On a recent trip to Yellowstone we found ourselves in Cody, Wyoming. We wanted to do something a little different, so we decided to drive out South Fork Road. This road is unique in that it is a one way road with no destination at the far end. It simply turns into a narrow dirt road after about 30 miles. There is no reason to drive it except to look for animals and to see beautiful scenery.
We had read that you could see many of the large hoofed animals from North America along South Fork Road, and we certainly found that to be true– and we saw something we’d never seen before, which is always exciting!
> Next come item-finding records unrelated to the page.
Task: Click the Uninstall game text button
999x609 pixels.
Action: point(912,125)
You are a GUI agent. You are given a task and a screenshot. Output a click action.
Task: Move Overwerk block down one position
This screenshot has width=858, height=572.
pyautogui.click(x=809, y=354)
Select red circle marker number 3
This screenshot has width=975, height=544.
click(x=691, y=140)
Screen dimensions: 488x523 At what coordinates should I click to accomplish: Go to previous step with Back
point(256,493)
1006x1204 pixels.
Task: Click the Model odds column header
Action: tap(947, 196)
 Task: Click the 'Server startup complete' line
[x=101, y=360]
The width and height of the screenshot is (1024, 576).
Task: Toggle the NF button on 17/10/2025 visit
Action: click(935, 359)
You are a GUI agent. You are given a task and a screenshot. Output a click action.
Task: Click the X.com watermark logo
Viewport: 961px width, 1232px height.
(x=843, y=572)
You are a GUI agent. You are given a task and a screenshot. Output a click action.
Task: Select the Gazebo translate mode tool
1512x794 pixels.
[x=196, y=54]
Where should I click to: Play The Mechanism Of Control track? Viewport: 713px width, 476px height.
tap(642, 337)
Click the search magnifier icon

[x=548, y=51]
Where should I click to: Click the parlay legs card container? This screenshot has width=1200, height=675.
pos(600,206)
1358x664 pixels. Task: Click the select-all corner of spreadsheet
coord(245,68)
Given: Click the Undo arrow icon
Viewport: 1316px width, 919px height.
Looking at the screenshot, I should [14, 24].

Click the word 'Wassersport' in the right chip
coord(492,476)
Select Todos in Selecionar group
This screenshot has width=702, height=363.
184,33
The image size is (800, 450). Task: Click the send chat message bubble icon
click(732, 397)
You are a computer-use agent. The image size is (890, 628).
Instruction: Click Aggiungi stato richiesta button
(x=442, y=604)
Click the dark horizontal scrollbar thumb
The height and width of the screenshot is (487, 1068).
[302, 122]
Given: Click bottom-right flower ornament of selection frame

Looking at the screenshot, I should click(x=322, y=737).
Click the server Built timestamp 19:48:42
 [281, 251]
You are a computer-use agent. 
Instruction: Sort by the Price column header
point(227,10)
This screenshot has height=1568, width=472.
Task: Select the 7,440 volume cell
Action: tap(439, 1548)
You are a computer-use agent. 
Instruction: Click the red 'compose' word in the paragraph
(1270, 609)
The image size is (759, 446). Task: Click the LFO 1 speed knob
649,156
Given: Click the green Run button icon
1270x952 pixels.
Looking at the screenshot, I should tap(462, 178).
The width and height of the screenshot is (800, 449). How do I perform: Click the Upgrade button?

We were surprised to find that the road is not up a narrow canyon through thick trees like we expected. Instead, it rolls through wide valleys and farms and has a more bucolic feel. Frankly, we wondered if we’d see anything. But of course, we did. The first thing we saw was white-tailed deer, which we had never seen. (Note: A lot of people think they have seen white-tailed deer, because they see deer with white rear ends. These are mule deer. They appear to have no tail or a little black around the tail. White-tailed deer have a brown rear end, and their tail stands straight up and shows white when they are running away). The first white-tailed deer we saw even had a sweet little fawn!!
We also saw mule deer, pronghorn antelope, and a very large herd of elk. There were many calves among the elk, and we watched the herd for a long time.
We followed the road until it turned into a muddy narrow dirt road that made it a bit risky. The last few miles ran right along the steep mountain cliffs, and several waterfalls tumbled down into the valley. We scanned the hills for mountain goats or big horned sheep, but we weren’t able to find any.
We loved the South Fork Road drive. It took around 3 hours, but if you enjoy animal drives, this is a great way to spend a morning or evening in Cody. You’ll find the turn for South Fork Road on the West end of Cody near the rodeo grounds. There is a sign.